Once everyone is outside of the house and safe, dial 911 or contact your propane provider. Your propane provider and the fire department in your area can respond to propane leaks whenever they are reported.

Stay Away until the Leak is Stopped

You should stay out of the house until the fire crew has contained the leak and given the all-clear signal. Keep away from the want to return inside the house for anything. Prolonged exposure to propane gas through the lungs is fatal.

Schedule Propane Tank Inspection

Arrange a propane tank inspection before you use any of our gas appliances in the residence again. Regular inspections of your propane gas tank may help ensure the safety of your home and family by catching any problems before they become serious.

Will A Propane Tank Leak If Overfilled?

If a propane tank is overfilled, it will leak as intended. High-pressure levels can be produced within a propane tank if it is overfilled.

A propane tank’s pressure relief valve will open if the gas inside the tank rises over a certain threshold. This is to be expected.

Propane Tank Leaking After Refill – FAQ

Why is my propane tank leaking from safety valve?

If a safety or pressure relief valve isn’t completely closed, it will leak. This is especially prevalent in squalor or dusty industrial areas. Debris in the valve might prevent it from sealing completely, leading to leakage.

What causes propane leak?

A propane leak can occur for various causes, including a faulty device, a damaged gas line, or a worn-out connection. Some of these problems might arise from prolonged use or from owning a propane tank.

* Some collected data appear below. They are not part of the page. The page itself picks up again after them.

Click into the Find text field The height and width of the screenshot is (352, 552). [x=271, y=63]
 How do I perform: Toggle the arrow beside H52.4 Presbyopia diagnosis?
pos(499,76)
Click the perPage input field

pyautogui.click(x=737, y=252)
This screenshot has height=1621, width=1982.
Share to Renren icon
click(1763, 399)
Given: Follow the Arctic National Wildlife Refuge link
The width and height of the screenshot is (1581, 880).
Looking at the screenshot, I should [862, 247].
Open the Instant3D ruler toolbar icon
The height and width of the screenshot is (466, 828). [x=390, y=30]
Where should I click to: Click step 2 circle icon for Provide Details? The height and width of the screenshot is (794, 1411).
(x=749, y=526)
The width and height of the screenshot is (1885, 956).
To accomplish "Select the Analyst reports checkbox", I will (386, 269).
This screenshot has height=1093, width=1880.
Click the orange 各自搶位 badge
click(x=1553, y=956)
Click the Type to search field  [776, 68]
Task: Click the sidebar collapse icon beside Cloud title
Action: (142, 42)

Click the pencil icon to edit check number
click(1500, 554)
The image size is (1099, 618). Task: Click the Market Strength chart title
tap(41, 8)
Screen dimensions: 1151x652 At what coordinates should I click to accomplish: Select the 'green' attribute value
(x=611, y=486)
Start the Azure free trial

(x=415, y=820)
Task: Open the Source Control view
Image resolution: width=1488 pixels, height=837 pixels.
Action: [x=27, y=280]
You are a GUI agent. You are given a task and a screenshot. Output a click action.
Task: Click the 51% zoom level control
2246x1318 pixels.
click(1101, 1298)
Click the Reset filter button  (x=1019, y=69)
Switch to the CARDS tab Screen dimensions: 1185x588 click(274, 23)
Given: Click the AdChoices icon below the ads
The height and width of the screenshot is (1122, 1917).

Why is my new propane tank hissing?

When the tank pressure equals the springs, the safety relief valve releases the pressure. This is when you’ll hear a hissing sound coming from inside the tank.

How do you respond to a propane leak?

If you detect a gas odour inside your home, move to a safe location away from it and call your propane provider immediately. (If the smell is overpowering or you’re hesitant, go outside and make the call).


You can see that there are several potential causes for a propane tank to leak after being refilled. But these are all major problems since propane gas should never be allowed to escape.

Therefore, you should do all in your power to fix the problem immediately. Getting a new tank from a propane supplier is necessary if the old one can’t be mended. It is not worth taking any chances with propane.

Have you ever experienced any propane leaking incidents? If yes, then how you dealt with it? Do share with us your side of the story in the comment section below, we will love to hear about it!